▶

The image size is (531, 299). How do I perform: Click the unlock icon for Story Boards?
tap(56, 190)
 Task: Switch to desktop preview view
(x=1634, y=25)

◀
▶

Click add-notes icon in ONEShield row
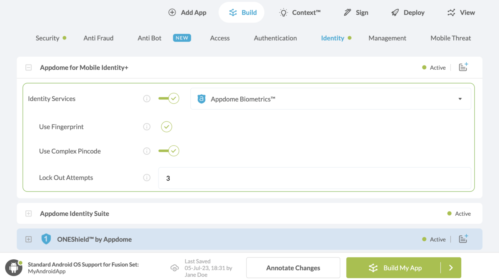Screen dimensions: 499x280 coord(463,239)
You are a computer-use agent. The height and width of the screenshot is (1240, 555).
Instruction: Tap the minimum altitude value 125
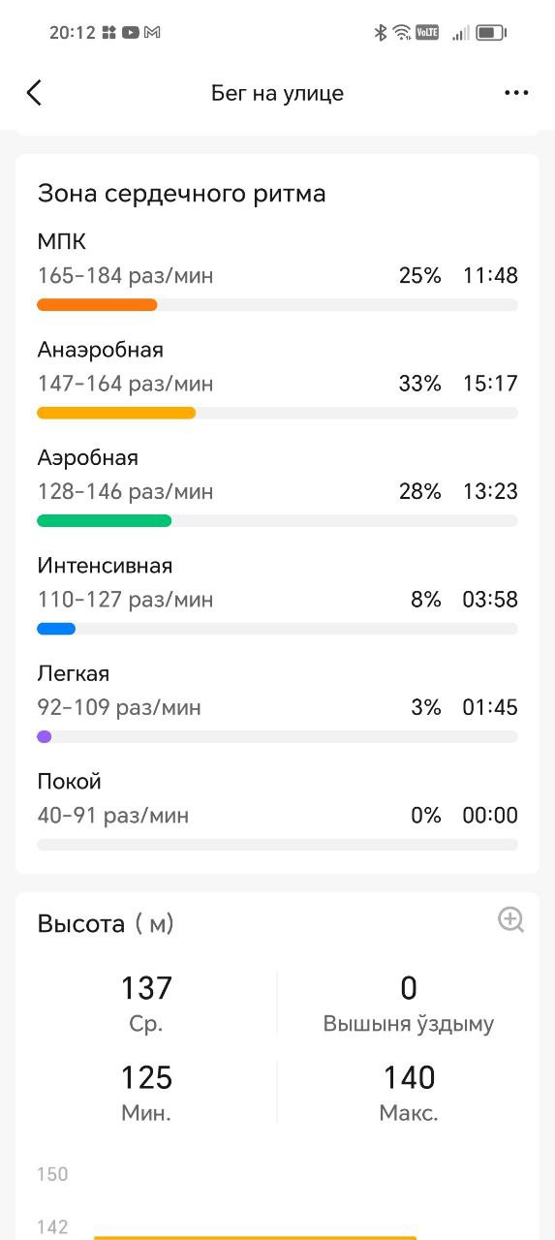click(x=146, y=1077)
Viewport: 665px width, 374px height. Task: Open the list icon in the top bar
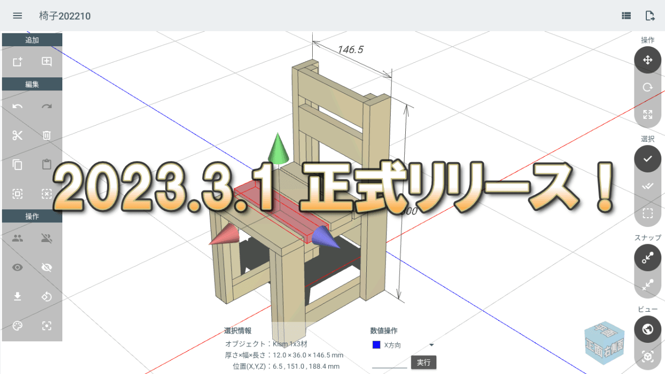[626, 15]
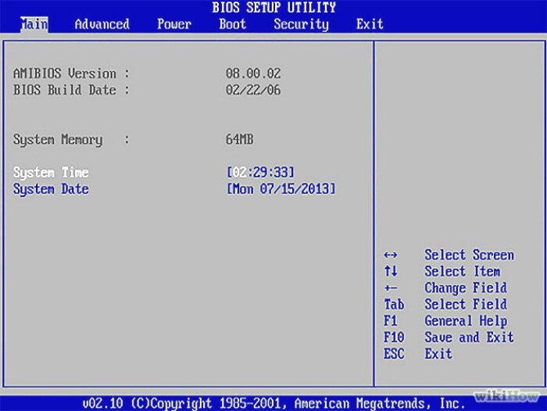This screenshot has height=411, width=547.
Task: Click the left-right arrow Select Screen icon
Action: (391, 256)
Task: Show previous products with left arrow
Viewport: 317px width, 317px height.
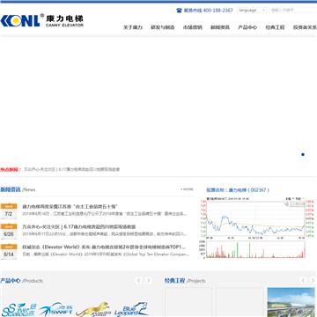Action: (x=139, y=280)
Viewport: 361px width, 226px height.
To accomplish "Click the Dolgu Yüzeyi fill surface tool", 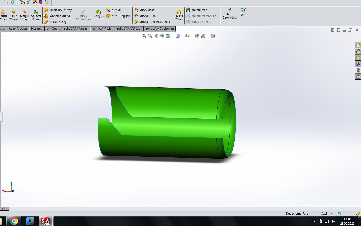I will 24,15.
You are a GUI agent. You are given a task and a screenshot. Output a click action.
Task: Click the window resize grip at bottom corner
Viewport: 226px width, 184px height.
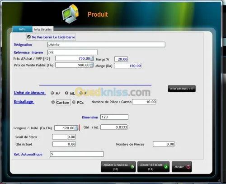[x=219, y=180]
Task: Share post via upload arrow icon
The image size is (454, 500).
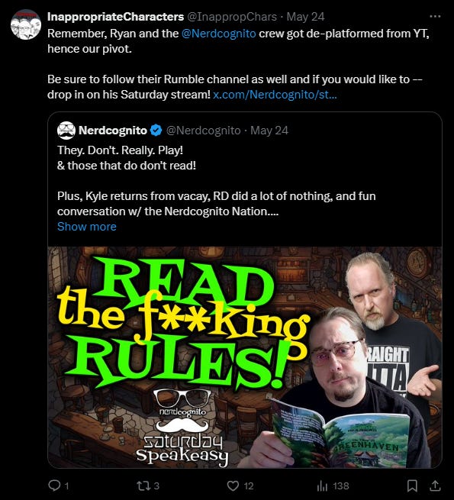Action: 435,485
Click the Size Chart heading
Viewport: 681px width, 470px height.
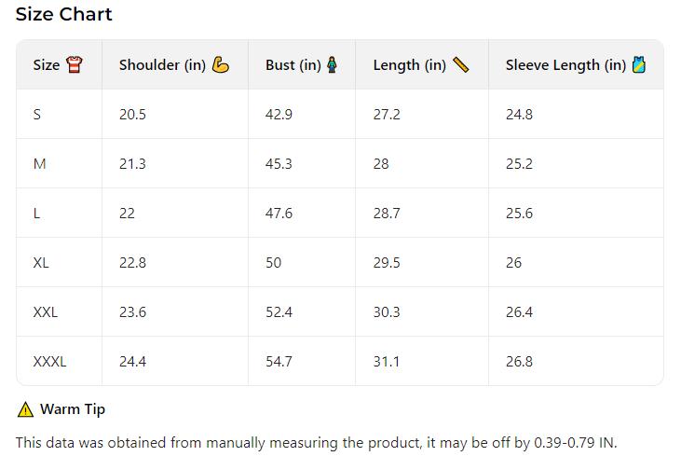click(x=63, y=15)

◀

Report each line above containing the string "agent".

You are a computer-use agent. The height and width of the screenshot is (1240, 555).
You are a GUI agent. You are given a task and a screenshot. Output a click action.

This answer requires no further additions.